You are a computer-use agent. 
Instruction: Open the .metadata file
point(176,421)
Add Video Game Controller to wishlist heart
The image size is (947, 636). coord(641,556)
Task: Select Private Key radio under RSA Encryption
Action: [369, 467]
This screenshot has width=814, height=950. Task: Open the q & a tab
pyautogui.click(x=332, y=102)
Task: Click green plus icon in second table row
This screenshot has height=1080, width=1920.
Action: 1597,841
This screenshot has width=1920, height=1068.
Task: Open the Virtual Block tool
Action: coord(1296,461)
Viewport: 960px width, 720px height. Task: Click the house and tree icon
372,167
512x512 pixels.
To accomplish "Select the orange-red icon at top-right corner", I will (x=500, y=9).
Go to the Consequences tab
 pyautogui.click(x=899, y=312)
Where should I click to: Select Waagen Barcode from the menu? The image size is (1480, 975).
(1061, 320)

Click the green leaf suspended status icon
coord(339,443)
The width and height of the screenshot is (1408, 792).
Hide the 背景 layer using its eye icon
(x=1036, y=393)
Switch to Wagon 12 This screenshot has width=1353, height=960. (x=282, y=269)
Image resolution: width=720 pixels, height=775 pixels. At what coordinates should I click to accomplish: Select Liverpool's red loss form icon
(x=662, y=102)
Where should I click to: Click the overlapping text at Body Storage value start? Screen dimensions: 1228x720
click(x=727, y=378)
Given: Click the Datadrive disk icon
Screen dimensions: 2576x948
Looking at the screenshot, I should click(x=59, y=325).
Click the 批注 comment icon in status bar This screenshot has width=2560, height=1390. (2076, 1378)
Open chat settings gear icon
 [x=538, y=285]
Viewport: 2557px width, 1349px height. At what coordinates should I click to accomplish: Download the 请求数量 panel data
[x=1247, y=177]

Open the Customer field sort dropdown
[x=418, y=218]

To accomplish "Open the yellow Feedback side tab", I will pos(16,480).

= Do this =
Transcribe the lines without any changes, beginning at the line that contains "Where should I click to: Click" and continuing through the end of the records.

= Answer to this task =
Where should I click to: Click the overlapping text at Body Storage value start? Screen dimensions: 1228x720
click(x=727, y=378)
Given: Click the Datadrive disk icon
Screen dimensions: 2576x948
Looking at the screenshot, I should click(x=59, y=325).
Click the 批注 comment icon in status bar This screenshot has width=2560, height=1390. (2076, 1378)
Open chat settings gear icon
 [x=538, y=285]
Viewport: 2557px width, 1349px height. At what coordinates should I click to accomplish: Download the 请求数量 panel data
[x=1247, y=177]

Open the Customer field sort dropdown
[x=418, y=218]

To accomplish "Open the yellow Feedback side tab", I will pos(16,480).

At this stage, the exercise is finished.